The water sector faces increasing pressures especially due to the impact of climate change. In the developing world governments will have to increase resilience and sustainability within the sector, within water scarcity and safety, water efficiency, operations of utilities, the treatment and monitoring of water resources and the generation of data and analytics, technology will play a critical role. Globally, there is a growing willingness of to test and adopt some of these new technologies among utilities and operators; technologies such as remote sensing of water which can help with water accounting, non-revenue water remediation, artificial intelligence and big data also offer the capability now to analyze large volumes of water data to aid in decision support and policy making for the sector, in the area of water in agriculture , the internet of things is also enabling smart irrigation for efficient use of water.

These technologies also help utilities to move to serving customers digitally, enable remote and real time management of water resources, utilize distributed technology for the expansion of water and wastewater management services to communities. ( World Bank )

Disruption in Technologies


More information on this growing world of new technologies here. There are many examples of how this new world is changing or expected to change a range of “sectors”. In fact, a key implication of these technologies is that they both require and enable us to think beyond the comfort zone of traditional “sectoral” boundaries.








Some of the ways in which watershed planning and management could be very different in future include:

A new generation of global data/analytic services that can be adapted to dashboards and decision support tools at different scales (e.g. region/country/state…local/community levels or basin/sub-basin…micro-watershed levels).

New ways of communicating with communities (including soliciting inputs, reviewing information together using interactive tablets, etc.)



However, there could also be new challenges in the form of privacy, cybersecurity, and changes in jobs as many traditional activities get automated or become obsolete due to the changes in technology.


COVID-19 Context


The COVID-19 pandemic has disrupted life globally and it may be many years before the world is “post-COVID”. South Asia has been particularly impacted given the density of population and poverty. According to the World Bank’s 2021 Global Economic Prospects report, the pandemic has had a devastating impact on the South Asian region leading to an estimated 6.7 percent output contraction in 2020. Even more so, the region is projected have a lower growth rate of 3.3 percent in 2021 and 3.8 percent in 2022 comparatively weaker than in the decade preceding the pandemic.




A key aspect of some of the investments in a watershed context is that they provide a way to enhance creation of employment (some temporary and some more as livelihood opportunities), in remote dispersed communities.

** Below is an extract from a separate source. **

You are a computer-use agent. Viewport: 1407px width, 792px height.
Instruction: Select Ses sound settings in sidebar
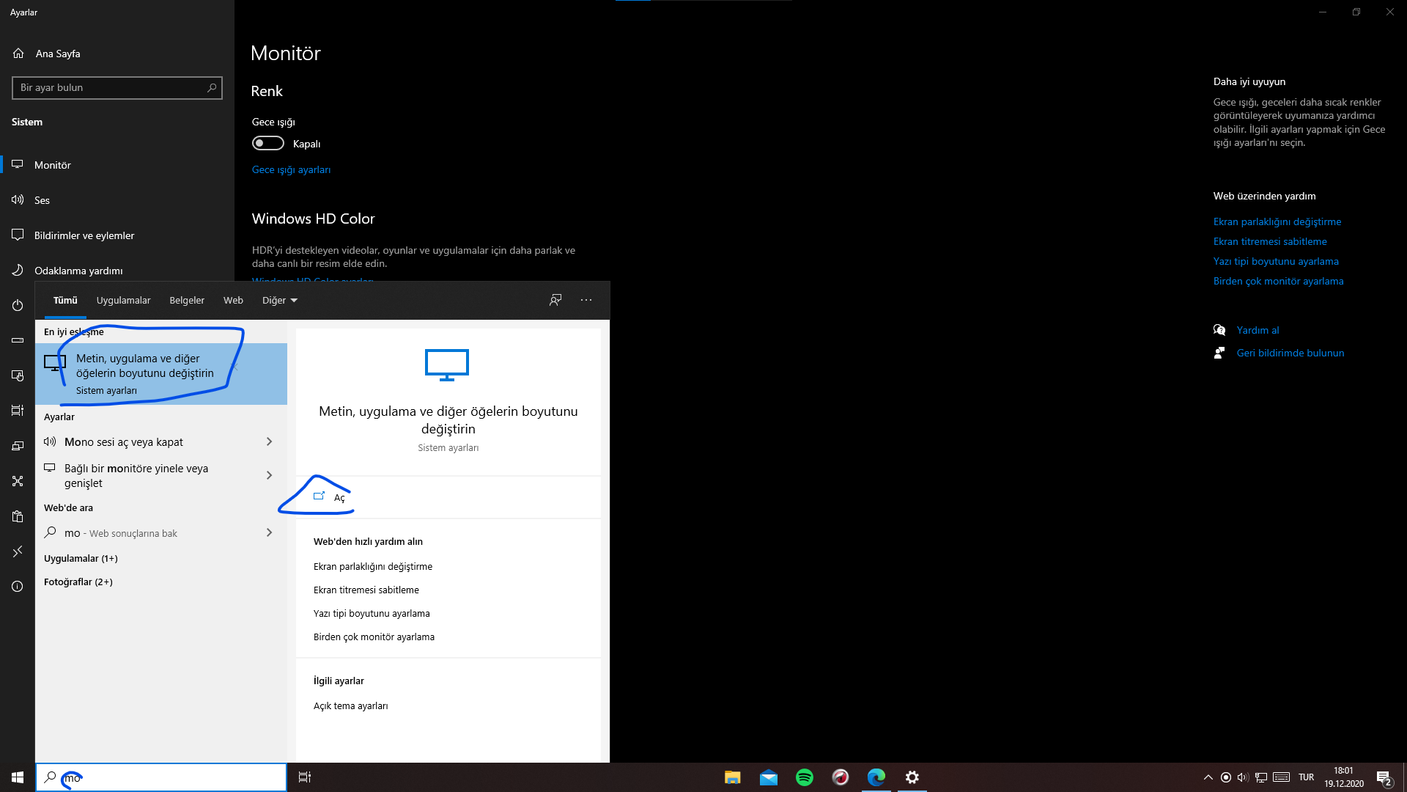click(x=42, y=200)
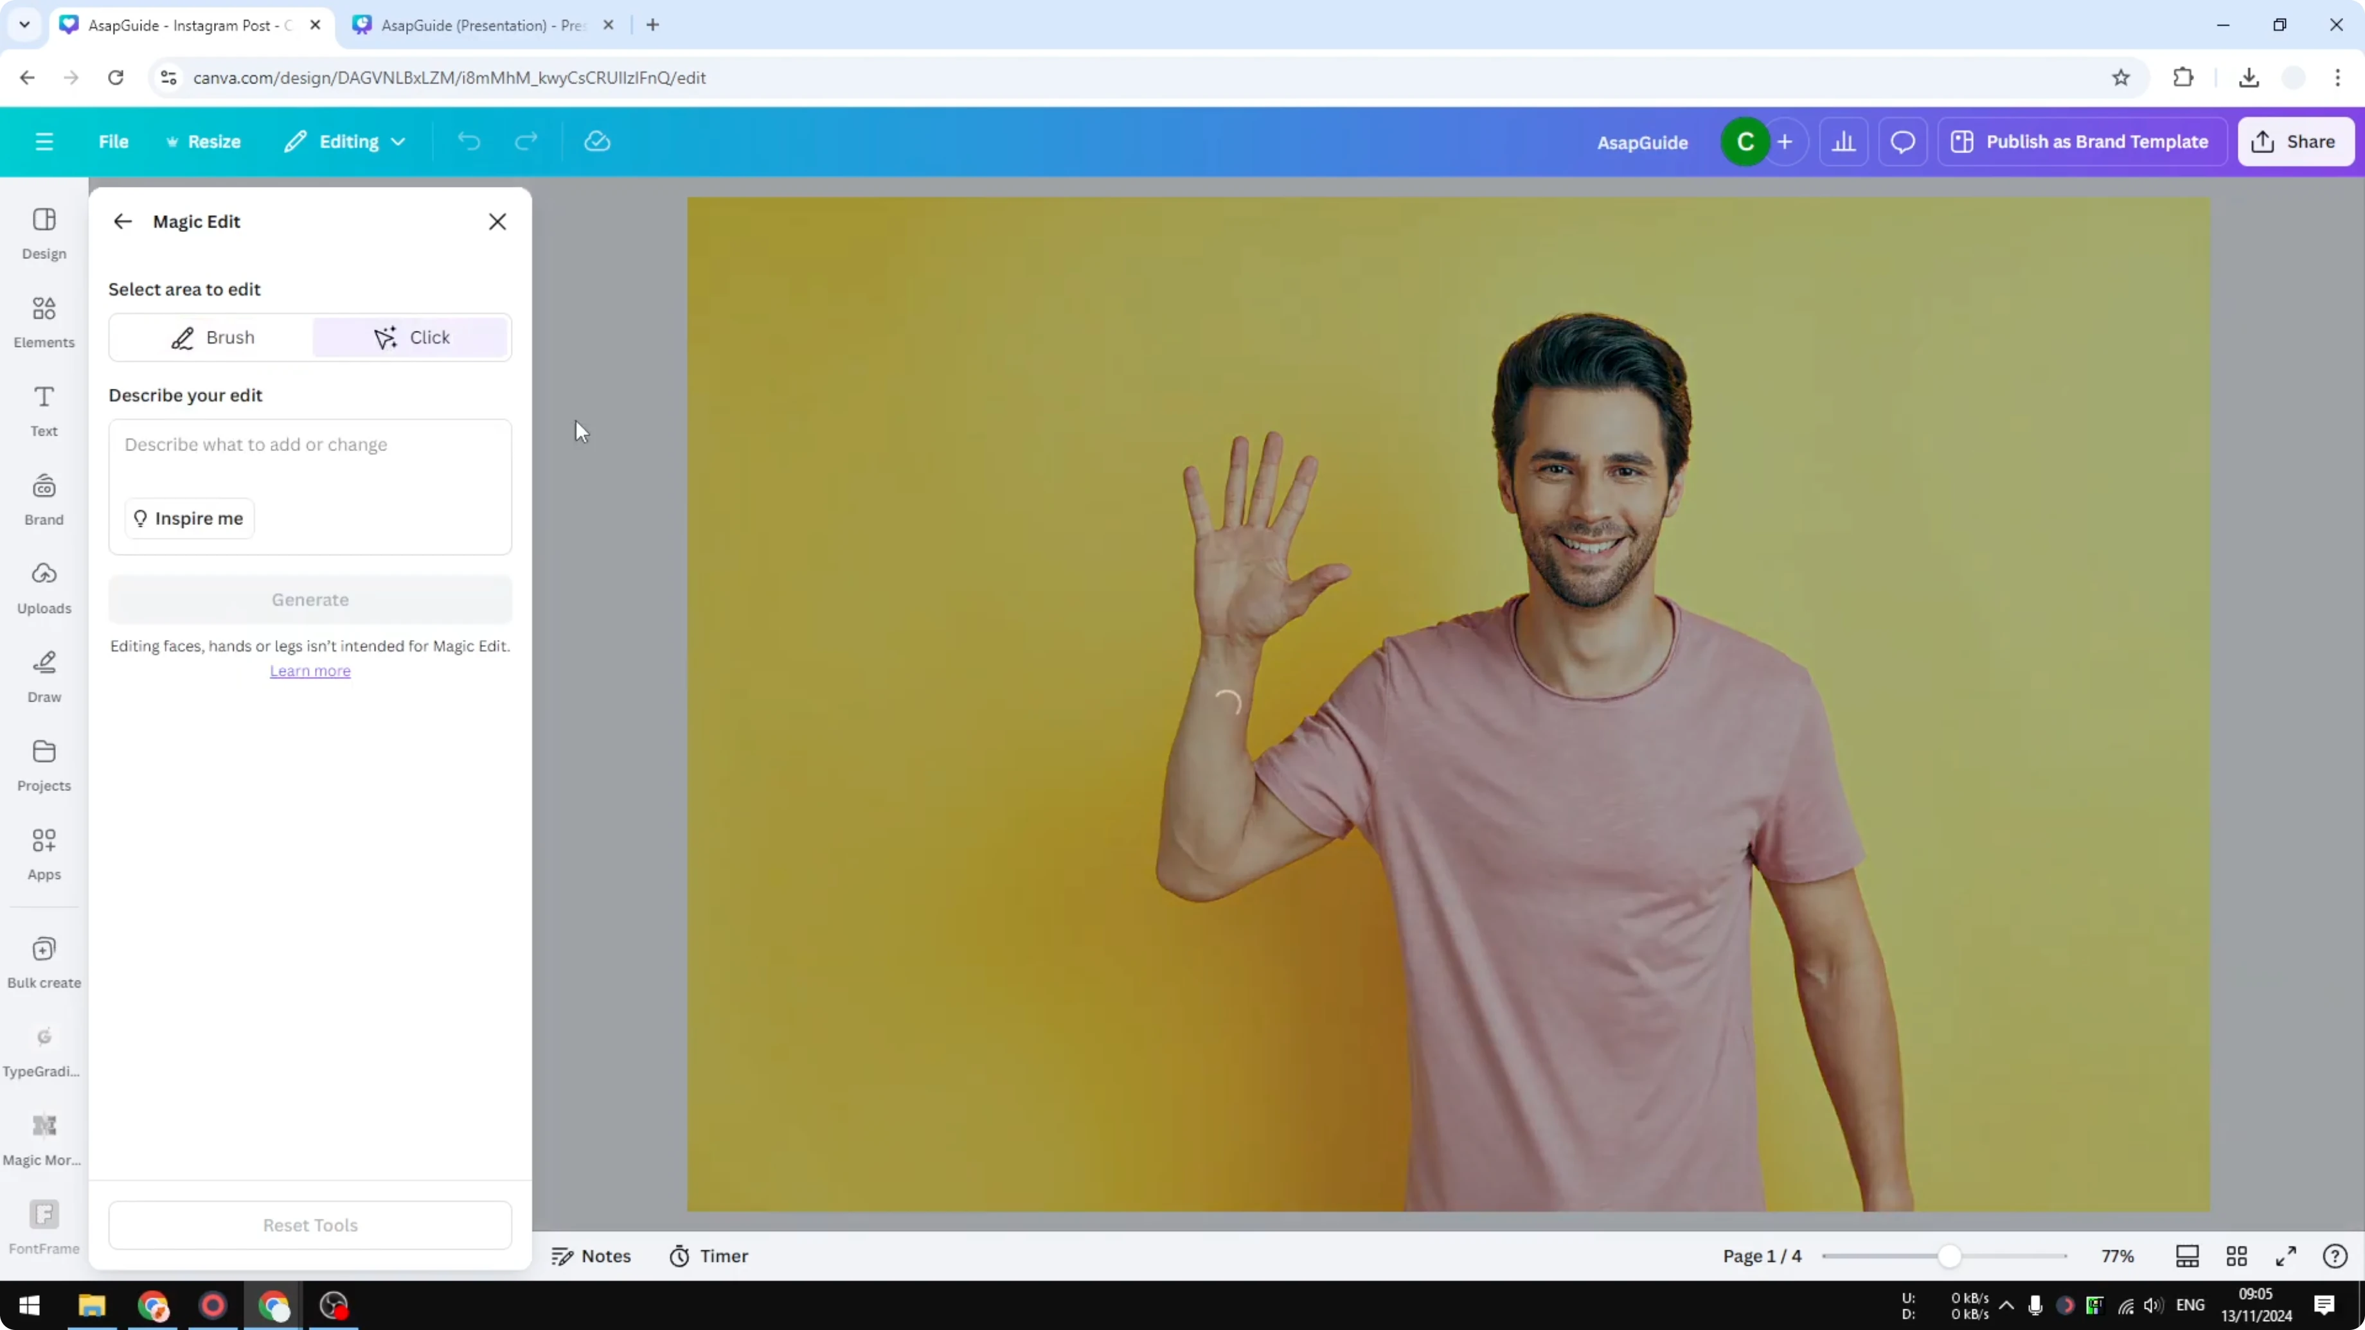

These could be extremely useful in the current COVID context where there is a need to provide monetary support to far-flung poor communities. Technology such as spatial surveys could be used to collect information about potential community-level investments that can be visualized in interactive dashboards for prioritization and packaging into investments. An illustrative example is shown below.



In the 1930s, to recover from the Great Depression, President of the USA, Franklin D. Roosevelt launched a large-scale employment program called the Civilian Conservation Corps (CCC), employing 3 million individual jobs over the next 9 years of the program. The program was credited for planting 2.3 billion trees and arresting erosion on more than 20 million acres over its course. Countries in South Asia face very similar challenges today due to COVID-19 but at a much larger scale. Majority of unemployed people in South Asia are low-skilled, daily wage earners working in the informal sector without social safety nets. A program like CCC in South Asia can help employ millions in the region and prevent environmental degradation.